Document extract:

____

[3/3] sysdeps/arm/bits/atomic.h: Use relaxed atomics for catomic_*

Message ID 1412349086-11473-4-git-send-email-will.newton@linaro.org
State Superseded
Headers show

Commit Message

Will Newton Oct. 3, 2014, 3:11 p.m.
Using the relaxed memory model for atomics when single-threaded allows
a reduction in the number of barriers (dmb) executed and an improvement in
single thread performance on the malloc benchtest:

Before: 259.073
After: 246.749

ChangeLog:

2014-10-03  Will Newton  <will.newton@linaro.org>

	* sysdeps/arm/bits/atomic.h [__GNUC_PREREQ (4, 7) &&
	__GCC_HAVE_SYNC_COMPARE_AND_SWAP_4]
	(__atomic_is_single_thread): New define.
	(atomic_exchange_and_add_relaxed): Likewise.
	(catomic_exchange_and_add): Use relaxed memory model
	if single threaded.
	(atomic_and_relaxed): New define.
	(catomic_and): Use relaxed memory model
	if single threaded.
	(atomic_or_relaxed): New define.
	(catomic_or): Use relaxed memory model
	if single threaded.

____

Task brief: Can you copy out the whole ARM relaxed-atomics patch message above, word for word and line for line?

Given data:
____

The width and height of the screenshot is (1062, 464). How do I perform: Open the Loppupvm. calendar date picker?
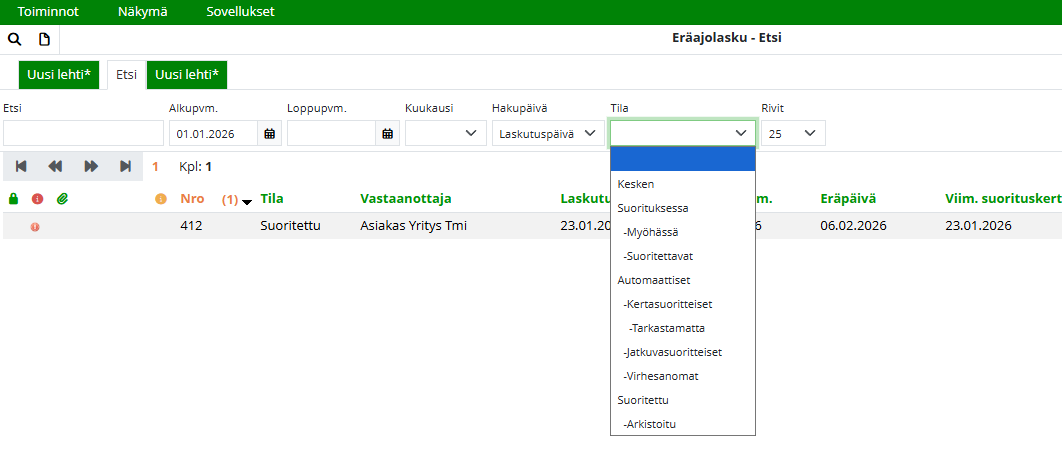click(x=387, y=133)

____

Result of this exercise:
[3/3] sysdeps/arm/bits/atomic.h: Use relaxed atomics for catomic_*

Message ID 1412349086-11473-4-git-send-email-will.newton@linaro.org
State Superseded
Headers show

Commit Message

Will Newton Oct. 3, 2014, 3:11 p.m.
Using the relaxed memory model for atomics when single-threaded allows
a reduction in the number of barriers (dmb) executed and an improvement in
single thread performance on the malloc benchtest:

Before: 259.073
After: 246.749

ChangeLog:

2014-10-03  Will Newton  <will.newton@linaro.org>

	* sysdeps/arm/bits/atomic.h [__GNUC_PREREQ (4, 7) &&
	__GCC_HAVE_SYNC_COMPARE_AND_SWAP_4]
	(__atomic_is_single_thread): New define.
	(atomic_exchange_and_add_relaxed): Likewise.
	(catomic_exchange_and_add): Use relaxed memory model
	if single threaded.
	(atomic_and_relaxed): New define.
	(catomic_and): Use relaxed memory model
	if single threaded.
	(atomic_or_relaxed): New define.
	(catomic_or): Use relaxed memory model
	if single threaded.